**TEXTO SELECIONADO:**
O “novo normal” do tempo do ronca
Natal findou, hora de arrumar a casa, lavar a louça e aparar as arestas das discussões que permearam toda noite do papai Noel: “deveria ser perú, não Chester”, “não gostei do Arroz com passas”, “que vinho horrível…”. Sem falar do cunhado que bebeu coquetel de whisky, vodka com groselha e, inconvenientemente passou a ser o centro das atenções, contando piadas sem graça, revelando segredos que todos sabem e são protagonistas, ofuscando o enjoado, enfadonho e anualmente repetido, o “amigo secreto”, que de James Bond não tem nada. Todos têm ciência com semanas de antecedência, o que vão ganhar e de qual bolso foi desalojado compulsoriamente o cartão de crédito à compra.
Parece um cenário comum à noite de natal em muitos lares, nos quais milhares de famílias se reúnem para ceia natalina e, o é. Entretanto, de outros natais, não deste de 2020.
Este ano, a mesa de doze lugares ou a de quatro sobrou cadeiras, por causa do impedimento social ou porque muitos partiram para sempre, para nunca mais voltar. Não houve empurra-empurra, a algazarra das crianças correndo em volta dos móveis e cristais foi tomada pelo silêncio, pela ausência do som dos risos, gritos e sobretudo dos abraços dos netos. A casa, até vestiu-se de cores vibrantes: vermelho, branco e verde, muito verde, cor a qual lhe colocaram sobre os ombros a pecha de carregar as nossas esperanças, mas os olhos mostram tons pastéis, desbotadas e sem viço expondo cenário para um filme que não vai ser “rodado” ou talvez seja, mas sem atores: um filme triste, mudo em preto e branco.

**ENTRADAS LISTADAS:**
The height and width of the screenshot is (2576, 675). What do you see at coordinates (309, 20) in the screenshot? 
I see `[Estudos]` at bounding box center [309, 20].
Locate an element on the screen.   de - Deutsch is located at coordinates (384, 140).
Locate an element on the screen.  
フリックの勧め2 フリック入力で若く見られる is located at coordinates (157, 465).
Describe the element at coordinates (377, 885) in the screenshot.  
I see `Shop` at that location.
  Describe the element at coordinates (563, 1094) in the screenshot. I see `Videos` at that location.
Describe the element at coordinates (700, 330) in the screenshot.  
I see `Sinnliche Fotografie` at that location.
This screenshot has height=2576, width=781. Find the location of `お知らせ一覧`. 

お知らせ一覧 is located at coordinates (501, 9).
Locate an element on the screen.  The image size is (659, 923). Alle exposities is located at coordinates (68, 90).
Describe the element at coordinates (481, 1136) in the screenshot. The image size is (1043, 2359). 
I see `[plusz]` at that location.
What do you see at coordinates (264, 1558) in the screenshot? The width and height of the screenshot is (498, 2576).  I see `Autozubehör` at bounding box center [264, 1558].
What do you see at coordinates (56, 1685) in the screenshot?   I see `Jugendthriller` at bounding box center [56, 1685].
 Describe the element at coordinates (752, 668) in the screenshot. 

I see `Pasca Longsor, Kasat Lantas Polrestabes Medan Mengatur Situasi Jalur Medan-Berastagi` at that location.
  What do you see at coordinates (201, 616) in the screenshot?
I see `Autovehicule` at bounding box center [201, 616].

**USANDO AS INFORMAÇÕES:**
1. De acordo com o texto sobre o Natal de 2020, de que cores a casa se vestiu?
2. Prossiga o texto sobre o Natal de 2020 a partir do ponto em que ele se encerra.
Não é preciso consultar a listagem.

**RESPOSTAS A SEGUIR:**
1. Vermelho, branco e verde, muito verde.

2.
Passou, terminou o natal e Noel já voltou à Lapônia. Agora, vem o Ano Novo, o esperado 2021 no qual jogamos todas as fichas, afinal e por fim, teremos a vacina contra o mal-humorado e criminoso vírus. Logo teremos carnaval, micaretas, pastores-curandeiros tomarão a vacina, as igrejas irão encher seus salões e cofres, empresários rirão com seus metais, políticos dirão que foi deles a “cura” do mal. Certamente, em 2021 estaremos vivendo o tão propalado “novo normal”, porém, com os velhos hábitos: desdenhar da fome alheia, olhar para o próprio umbigo e nas primeiras horas pós-pandemia planejaremos o natal de vindouro e, claro, como corriqueiramente acontece, não convidaremos o dono da festa. Quem? Perguntariam os mais desatentos ou então diriam: Noel! Noel não, direi: Aquele que faz aniversário no dia 25 e, teve os ensinamentos esquecidos por seus infiéis fiéis.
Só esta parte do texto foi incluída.